Forças Armadas à beira do colapso: Generais avisam Marcelo

As Forças Armadas encontram-se em “pré-falência” e já lhes faltam os meios para cumprir missões atribuídas pelo poder político.

Esta situação foi agora levada ao conhecimento do Presidente da República e Comandante Supremo das Forças Armadas, como noticia o Diário de Notícias, “por quatro oficiais-generais, entre os quais três ex-chefes do Estado-Maior: Manuel Taveira Martins, ex-chefe do Estado-Maior da Força Aérea, José Pinto Ramalho, ex-chefe do Estado-Maior do Exército, e Fernando Melo Gomes, ex-chefe do Estado-Maior da Armada – o quarto general é Luís Sequeira, ex-secretário-geral do Ministério de Defesa Nacional (MDN) – (que) assinaram a carta de alerta dirigida ao Presidente da República.

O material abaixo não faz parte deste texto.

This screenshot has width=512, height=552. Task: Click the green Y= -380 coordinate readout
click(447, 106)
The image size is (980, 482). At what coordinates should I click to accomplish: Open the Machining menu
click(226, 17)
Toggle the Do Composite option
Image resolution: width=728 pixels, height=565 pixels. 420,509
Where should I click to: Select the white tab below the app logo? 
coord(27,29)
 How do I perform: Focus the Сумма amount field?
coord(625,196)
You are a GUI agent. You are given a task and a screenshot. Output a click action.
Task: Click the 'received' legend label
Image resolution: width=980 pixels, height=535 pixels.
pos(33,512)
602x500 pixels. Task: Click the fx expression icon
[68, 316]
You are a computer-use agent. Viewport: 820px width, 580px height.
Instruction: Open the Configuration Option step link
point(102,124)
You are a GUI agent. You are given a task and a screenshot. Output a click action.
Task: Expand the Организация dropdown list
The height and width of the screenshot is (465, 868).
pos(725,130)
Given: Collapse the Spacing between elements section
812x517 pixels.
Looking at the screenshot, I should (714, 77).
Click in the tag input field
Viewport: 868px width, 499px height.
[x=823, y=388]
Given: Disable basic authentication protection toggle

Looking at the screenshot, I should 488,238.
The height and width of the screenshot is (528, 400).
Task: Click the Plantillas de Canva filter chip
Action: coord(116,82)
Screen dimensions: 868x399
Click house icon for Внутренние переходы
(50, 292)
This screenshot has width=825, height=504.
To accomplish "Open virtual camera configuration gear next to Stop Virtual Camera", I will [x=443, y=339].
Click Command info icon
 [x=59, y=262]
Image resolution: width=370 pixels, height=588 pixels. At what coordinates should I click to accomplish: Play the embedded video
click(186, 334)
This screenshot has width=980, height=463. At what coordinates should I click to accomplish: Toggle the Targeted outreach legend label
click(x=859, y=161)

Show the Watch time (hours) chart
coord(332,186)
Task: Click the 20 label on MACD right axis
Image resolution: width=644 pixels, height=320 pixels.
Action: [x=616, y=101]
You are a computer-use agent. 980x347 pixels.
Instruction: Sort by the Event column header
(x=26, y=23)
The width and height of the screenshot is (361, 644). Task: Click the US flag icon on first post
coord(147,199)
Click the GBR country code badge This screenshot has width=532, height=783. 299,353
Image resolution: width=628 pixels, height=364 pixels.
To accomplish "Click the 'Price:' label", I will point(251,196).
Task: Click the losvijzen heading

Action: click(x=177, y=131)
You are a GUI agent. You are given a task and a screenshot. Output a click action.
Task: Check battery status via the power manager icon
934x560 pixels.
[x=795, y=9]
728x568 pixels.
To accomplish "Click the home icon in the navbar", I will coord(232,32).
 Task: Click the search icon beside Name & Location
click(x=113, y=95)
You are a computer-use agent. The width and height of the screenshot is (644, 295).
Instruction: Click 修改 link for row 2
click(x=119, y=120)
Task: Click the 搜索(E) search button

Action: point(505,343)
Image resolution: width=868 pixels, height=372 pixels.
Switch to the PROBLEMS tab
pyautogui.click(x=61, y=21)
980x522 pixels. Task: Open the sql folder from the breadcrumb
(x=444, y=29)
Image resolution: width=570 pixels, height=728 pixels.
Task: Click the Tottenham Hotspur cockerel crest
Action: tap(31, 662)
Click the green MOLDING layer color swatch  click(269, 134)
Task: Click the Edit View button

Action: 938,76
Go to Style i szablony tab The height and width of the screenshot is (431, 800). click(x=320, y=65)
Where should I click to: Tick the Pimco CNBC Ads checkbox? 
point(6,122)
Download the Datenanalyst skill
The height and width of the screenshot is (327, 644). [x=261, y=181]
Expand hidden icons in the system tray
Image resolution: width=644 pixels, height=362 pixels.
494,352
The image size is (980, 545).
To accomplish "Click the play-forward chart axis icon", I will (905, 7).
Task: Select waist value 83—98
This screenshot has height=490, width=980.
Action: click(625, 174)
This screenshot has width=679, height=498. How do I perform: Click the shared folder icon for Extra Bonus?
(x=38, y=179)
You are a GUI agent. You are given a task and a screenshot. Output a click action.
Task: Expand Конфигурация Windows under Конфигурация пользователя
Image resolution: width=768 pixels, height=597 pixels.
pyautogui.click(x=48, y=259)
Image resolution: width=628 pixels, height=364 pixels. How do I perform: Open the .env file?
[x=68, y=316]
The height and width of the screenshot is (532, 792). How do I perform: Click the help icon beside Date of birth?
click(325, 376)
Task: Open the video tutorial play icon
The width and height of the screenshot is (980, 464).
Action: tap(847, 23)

“Na missiva, a que o DN teve acesso, os oficiais-generais justificaram a iniciativa por estarem a assistir “com preocupação ao contínuo processo de degradação das Forças Armadas e ao consequente aumento das vulnerabilidades do sistema de defesa nacional e da posição do país no quadro das alianças que integra”.

A peça do DN, da autoria de Valentina Marcelino, sumariza as dez razões apontadas pelos generais, todos dirigentes do GREI – Grupo de Reflexão Estratégica Independente, para o estado a que chegou o nosso principal instrumento e garante da soberania nacional:

1 – Reforma de Defesa 2020 – consequências altamente gravosas

Segundos os generais, a reforma estrutural iniciada em 2013 designada “Defesa 2020 teve “resultados muito aquém dos objetivos propostos” e daí resultaram “consequências altamente gravosas que urge reverter”. Esta reforma, decidida nos anos da troika pelo governo PSD-CDS, pretendia “obter ganhos de eficiência, economias de escala e vetores de inovação” e, principalmente, “racionalizar a despesa”. Mas a partir daí, sublinham estes oficiais superiores, “as reformas passaram a privilegiar a redução de despesa como um fim em si mesmo, quase sempre com prejuízo de critérios de racionalidade económica e militar”.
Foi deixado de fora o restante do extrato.